Studio album by Fear Factory
- Released: August 22, 2005
- Recorded: 2005
- Genre: Industrial metal
- Length: 56:42
- Label: Calvin Records
- Producers: Toby Wright; Burton C. Bell;

Fear Factory chronology
| Archetype (2004) | Transgression (2005) | Mechanize (2010) |

Singles from Transgression
- "Supernova" Released: 2005; "Moment of Impact" Released: 2005; "Transgression" Released: 2006;

= Transgression (album) =

Transgression is the sixth album by the American industrial metal band Fear Factory. It was released in the UK on August 22, 2005 through Calvin Records and released in the US and Canada the next day on August 23. Guest appearances include Billy Gould, the bassist of Faith No More, and Lamb of God guitarist Mark Morton, who co-wrote the song "New Promise". The album was released as an enhanced CD with access to the exclusive Fear Factory website. It was also released as an enhanced DualDisc with the DVD side featuring the whole album in (48,000 kHz), music videos and "The Making of Transgression" video. One could also retrieve another bonus track, entitled "My Grave", by putting the CD into the computer and clicking the 'Music' section at the special website.

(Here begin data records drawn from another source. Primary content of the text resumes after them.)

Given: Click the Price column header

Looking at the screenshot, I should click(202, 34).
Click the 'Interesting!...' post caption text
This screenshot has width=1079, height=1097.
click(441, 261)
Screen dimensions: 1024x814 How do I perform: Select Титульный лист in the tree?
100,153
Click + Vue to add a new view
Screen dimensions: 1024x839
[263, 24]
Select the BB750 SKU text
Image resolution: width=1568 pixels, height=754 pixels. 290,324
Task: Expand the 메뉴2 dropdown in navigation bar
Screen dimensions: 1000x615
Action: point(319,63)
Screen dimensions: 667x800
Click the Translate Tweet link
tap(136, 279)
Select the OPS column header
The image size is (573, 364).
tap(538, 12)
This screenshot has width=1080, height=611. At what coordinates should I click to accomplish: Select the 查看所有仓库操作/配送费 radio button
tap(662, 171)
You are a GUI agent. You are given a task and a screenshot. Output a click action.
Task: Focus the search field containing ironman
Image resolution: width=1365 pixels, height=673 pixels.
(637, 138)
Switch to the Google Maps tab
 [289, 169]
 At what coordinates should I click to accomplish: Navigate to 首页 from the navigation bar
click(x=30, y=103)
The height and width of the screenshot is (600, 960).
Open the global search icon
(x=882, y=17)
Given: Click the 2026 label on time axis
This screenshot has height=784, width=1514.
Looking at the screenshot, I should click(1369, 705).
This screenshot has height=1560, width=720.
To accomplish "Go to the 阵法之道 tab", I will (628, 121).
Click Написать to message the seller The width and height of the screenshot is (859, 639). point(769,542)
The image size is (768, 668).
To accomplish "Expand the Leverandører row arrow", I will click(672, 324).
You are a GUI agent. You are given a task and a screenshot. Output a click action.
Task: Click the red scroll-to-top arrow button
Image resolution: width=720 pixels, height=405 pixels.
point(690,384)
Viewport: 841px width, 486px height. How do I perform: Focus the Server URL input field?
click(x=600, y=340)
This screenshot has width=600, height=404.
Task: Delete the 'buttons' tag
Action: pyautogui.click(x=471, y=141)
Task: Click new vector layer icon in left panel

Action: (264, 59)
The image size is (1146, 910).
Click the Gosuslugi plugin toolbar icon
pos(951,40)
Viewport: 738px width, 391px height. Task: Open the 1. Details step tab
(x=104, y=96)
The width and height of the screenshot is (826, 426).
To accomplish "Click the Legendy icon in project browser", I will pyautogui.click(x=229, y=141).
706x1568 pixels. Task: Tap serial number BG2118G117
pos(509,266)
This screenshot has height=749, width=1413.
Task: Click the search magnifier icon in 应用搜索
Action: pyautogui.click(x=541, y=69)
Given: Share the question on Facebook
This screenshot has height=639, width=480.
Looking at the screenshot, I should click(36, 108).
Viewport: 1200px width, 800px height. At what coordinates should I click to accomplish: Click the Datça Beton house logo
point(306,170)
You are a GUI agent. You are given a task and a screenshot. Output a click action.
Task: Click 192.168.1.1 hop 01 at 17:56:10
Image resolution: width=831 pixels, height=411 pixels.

Transgression is the last album to feature original drummer Raymond Herrera and bassist/guitarist Christian Olde Wolbers who both parted ways with the band in April 2009 after original guitarist Dino Cazares returned to the band. Transgression was the first CD Fear Factory recorded since Soul of a New Machine without Rhys Fulber's input. "Moment of Impact" had a music video which found moderate airplay. The song "Transgression" was used in a scene from the 2007 thriller film Mr. Brooks. This is the first Fear Factory album to include guitar solos, with the songs "Echo of my Scream" and "New Promise" featuring one each.

==Reception==

The album was met with mildly positive reviews from critics, but was met with mixed to negative reviews from fans. Many have cited the low point of the album being the poor production and in contrast to the band's previous albums. Additionally, while other albums had a more clean and industrial styled sound, Transgression has a more raw and less polished production style. Guitarist Christian Olde Wolbers has stated that, in previous records, the band would usually work closely with the producer, while this time they had a producer "do everything". This resulted in a mix and sound that Christian was not happy with. He also described how he had to walk out of the studio because he wasn't pleased with his guitar sound.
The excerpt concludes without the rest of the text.